As far as your comments about the "ammonia car" - I agree that it would be more expensive, but note that the gasoline IC engine has had more than 100 years of development to bring the cost per horsepower of capacity down. Might be more fair to compare both systems after 10 years of progress in development of each.

This one might make sense. Couldn't there also be a cycle to use the released hydrogen?Yes. For example, if nuclear power were used to first produce H2 from electrolysis and also at the power plant, this H2 and N2 from the air were made into NH3, it could be sent long distances with less loss (and in hidden under ground pipes)* to cities and then distributed thru (in some cases existing natural gas pipelines) to individual homes where small fuel cells provide both heat (for making hot water etc) and electricity.

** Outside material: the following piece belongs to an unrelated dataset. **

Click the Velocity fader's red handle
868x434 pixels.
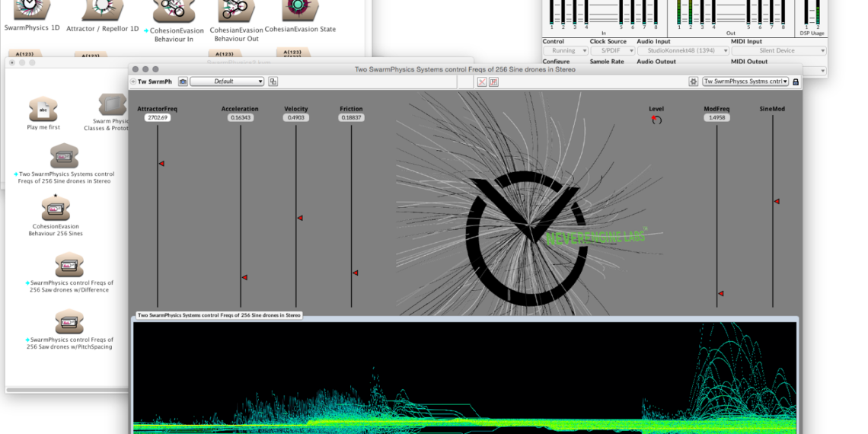(x=299, y=218)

Certainly a transform of the existing energy system, more costly at least initially, but with zero release of CO2 and much higher efficiency than the current system which wastes at least 2/3 of the energy by the time it is used in the home.
-------------------------------
*Always amazes me how "ugly" many view the graceful aerodynamic wind generators yet say little about power line marching across the landscape, some time even building their homes along these lines.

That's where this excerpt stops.